Primary treatments for clinically localised prostate cancer: a comprehensive lifetime cost-utility analysis


Correspondence: Matthew R. Cooperberg, University of California, San Francisco, Box 1695, 1600 Divisadero St, A-624, San Francisco, CA 94143-1695, USA.



What's known on the subject? and What does the study add?

  • Multiple treatment alternatives exist for localised prostate cancer, with few high-quality studies directly comparing their comparative effectiveness and costs.
  • The present study is the most comprehensive cost-effectiveness analysis to date for localised prostate cancer, conducted with a lifetime horizon and accounting for survival, health-related quality-of-life, and cost impact of secondary treatments and other downstream events, as well as primary treatment choices. The analysis found minor differences, generally slightly favouring surgical methods, in quality-adjusted life years across treatment options. However, radiation therapy (RT) was consistently more expensive than surgery, and some alternatives, e.g. intensity-modulated RT for low-risk disease, were dominated – that is, both more expensive and less effective than competing alternatives.

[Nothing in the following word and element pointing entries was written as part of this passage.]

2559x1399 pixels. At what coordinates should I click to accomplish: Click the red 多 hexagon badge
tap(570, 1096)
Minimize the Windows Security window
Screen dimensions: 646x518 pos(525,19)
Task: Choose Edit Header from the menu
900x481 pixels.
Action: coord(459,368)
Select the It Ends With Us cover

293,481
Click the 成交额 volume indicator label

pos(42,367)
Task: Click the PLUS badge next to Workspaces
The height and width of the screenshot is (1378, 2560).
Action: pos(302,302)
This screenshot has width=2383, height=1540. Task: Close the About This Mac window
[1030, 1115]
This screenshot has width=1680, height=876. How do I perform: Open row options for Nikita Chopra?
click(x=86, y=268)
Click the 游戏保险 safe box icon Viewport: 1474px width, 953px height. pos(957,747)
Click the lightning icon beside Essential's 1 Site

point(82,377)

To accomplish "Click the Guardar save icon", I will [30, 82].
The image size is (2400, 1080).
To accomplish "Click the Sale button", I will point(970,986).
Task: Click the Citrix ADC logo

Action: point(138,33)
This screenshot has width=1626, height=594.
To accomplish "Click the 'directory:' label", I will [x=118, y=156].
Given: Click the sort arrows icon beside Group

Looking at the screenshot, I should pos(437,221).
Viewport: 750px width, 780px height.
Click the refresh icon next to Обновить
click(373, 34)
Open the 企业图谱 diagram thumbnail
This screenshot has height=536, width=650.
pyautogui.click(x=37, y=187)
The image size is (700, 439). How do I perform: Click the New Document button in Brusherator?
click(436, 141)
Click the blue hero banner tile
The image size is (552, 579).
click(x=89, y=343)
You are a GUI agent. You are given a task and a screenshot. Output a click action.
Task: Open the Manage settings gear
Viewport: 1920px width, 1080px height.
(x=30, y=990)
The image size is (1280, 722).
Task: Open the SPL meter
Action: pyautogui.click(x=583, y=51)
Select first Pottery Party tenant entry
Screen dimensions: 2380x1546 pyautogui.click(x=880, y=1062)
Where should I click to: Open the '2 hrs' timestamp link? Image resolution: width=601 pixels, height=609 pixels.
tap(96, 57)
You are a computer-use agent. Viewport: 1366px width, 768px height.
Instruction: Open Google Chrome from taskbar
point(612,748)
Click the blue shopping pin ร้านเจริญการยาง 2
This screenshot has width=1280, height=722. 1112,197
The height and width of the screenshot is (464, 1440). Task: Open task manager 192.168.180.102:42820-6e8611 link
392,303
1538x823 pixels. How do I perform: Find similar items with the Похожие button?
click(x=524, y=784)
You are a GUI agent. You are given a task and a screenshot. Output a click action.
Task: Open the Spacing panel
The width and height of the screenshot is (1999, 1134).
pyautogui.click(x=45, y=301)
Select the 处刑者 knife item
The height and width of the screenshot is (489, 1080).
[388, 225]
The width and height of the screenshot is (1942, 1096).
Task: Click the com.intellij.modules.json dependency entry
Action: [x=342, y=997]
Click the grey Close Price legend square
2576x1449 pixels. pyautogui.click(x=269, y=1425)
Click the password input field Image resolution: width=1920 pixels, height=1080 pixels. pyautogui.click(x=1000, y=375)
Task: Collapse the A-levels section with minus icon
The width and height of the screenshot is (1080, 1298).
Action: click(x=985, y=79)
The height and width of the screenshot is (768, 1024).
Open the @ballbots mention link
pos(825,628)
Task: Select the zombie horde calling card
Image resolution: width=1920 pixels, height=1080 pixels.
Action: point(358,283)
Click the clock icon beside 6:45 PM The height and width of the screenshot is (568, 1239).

  • To characterise the costs and outcomes associated with radical prostatectomy (open, laparoscopic, or robot-assisted) and radiation therapy (RT: dose-escalated three-dimensional conformal RT, intensity-modulated RT, brachytherapy, or combination), using a comprehensive, lifetime decision analytical model.

Patients and Methods

  • A Markov model was constructed to follow hypothetical men with low-, intermediate-, and high-risk prostate cancer over their lifetimes after primary treatment; probabilities of outcomes were based on an exhaustive literature search yielding 232 unique publications.
  • In each Markov cycle, patients could have remission, recurrence, salvage treatment, metastasis, death from prostate cancer, and death from other causes.
  • Utilities for each health state were determined, and disutilities were applied for complications and toxicities of treatment.
  • Costs were determined from the USA payer perspective, with incorporation of patient costs in a sensitivity analysis.


  • Differences across treatments in quality-adjusted life years across methods were modest, ranging from 10.3 to 11.3 for low-risk patients, 9.6–10.5 for intermediate-risk patients and 7.8–9.3 for high-risk patients.
  • There were no statistically significant differences among surgical methods, which tended to be more effective than RT methods, with the exception of combined external beam + brachytherapy for high-risk disease.
  • RT methods were consistently more expensive than surgical methods; costs ranged from $19 901 (robot-assisted prostatectomy for low-risk disease) to $50 276 (combined RT for high-risk disease).
  • These findings were robust to an extensive set of sensitivity analyses.


  • Our analysis found small differences in outcomes and substantial differences in payer and patient costs across treatment alternatives.
  • These findings may inform future policy discussions about strategies to improve efficiency of treatment selection for localised prostate cancer.